START Supplied material

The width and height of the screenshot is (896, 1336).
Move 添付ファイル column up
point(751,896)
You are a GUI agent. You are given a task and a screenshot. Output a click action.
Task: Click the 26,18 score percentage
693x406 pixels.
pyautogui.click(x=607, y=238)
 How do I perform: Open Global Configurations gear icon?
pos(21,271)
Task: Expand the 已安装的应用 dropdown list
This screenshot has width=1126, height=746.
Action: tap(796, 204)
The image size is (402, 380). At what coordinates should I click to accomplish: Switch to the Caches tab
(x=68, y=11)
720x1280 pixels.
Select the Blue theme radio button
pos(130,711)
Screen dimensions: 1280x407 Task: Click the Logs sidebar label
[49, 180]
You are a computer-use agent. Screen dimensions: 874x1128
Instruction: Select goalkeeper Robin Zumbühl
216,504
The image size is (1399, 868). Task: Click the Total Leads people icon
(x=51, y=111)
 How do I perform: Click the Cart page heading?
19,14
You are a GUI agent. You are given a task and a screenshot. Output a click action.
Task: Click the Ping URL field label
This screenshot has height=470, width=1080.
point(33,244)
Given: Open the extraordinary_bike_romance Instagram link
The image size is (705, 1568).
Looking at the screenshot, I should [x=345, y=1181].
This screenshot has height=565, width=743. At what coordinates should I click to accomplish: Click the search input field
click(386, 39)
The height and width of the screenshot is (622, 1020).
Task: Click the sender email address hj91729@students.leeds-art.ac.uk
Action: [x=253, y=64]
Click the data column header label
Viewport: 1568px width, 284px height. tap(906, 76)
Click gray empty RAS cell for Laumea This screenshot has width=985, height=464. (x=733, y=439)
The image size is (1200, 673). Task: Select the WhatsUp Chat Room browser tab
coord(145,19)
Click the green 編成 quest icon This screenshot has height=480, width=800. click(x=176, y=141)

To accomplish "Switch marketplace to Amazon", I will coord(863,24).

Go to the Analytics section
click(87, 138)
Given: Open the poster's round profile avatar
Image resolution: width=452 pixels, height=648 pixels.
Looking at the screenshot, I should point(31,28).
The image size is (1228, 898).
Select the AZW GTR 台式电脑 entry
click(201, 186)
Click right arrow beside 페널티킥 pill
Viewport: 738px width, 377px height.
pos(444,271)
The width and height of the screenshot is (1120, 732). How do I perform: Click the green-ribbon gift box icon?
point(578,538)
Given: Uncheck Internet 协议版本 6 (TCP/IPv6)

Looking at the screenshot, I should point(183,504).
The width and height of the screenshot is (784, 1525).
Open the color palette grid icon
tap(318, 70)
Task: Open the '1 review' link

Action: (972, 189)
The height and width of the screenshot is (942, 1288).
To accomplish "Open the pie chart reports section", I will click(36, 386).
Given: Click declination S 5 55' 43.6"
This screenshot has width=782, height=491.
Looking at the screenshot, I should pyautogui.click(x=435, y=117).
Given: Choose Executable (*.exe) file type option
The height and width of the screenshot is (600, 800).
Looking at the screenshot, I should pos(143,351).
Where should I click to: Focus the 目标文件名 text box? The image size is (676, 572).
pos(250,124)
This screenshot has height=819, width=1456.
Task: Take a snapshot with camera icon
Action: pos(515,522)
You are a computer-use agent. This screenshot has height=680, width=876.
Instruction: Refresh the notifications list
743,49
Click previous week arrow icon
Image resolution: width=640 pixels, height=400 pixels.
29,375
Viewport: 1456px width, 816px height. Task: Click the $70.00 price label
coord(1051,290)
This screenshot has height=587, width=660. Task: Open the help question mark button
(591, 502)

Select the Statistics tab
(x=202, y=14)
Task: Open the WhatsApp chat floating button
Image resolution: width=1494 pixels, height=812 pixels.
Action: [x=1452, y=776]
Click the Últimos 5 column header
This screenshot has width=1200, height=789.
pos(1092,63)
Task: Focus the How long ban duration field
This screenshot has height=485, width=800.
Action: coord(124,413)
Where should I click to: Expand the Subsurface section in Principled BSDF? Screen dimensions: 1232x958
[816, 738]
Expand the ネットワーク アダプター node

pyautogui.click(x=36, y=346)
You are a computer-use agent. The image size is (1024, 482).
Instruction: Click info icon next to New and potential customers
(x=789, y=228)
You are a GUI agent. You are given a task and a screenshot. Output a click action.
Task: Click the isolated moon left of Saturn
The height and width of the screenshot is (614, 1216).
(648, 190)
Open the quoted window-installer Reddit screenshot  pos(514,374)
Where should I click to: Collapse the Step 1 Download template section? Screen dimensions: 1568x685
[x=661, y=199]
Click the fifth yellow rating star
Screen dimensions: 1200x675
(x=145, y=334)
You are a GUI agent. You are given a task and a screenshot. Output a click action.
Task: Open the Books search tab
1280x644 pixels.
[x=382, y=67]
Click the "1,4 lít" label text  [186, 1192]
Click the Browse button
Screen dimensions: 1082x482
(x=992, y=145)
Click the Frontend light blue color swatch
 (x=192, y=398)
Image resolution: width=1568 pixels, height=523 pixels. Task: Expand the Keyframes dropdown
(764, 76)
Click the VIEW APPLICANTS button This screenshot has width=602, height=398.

END Supplied material

Task item:
Scan the records above for the string "arrow", and copy every line where it turns up.

Solution:
Click right arrow beside 페널티킥 pill
Click previous week arrow icon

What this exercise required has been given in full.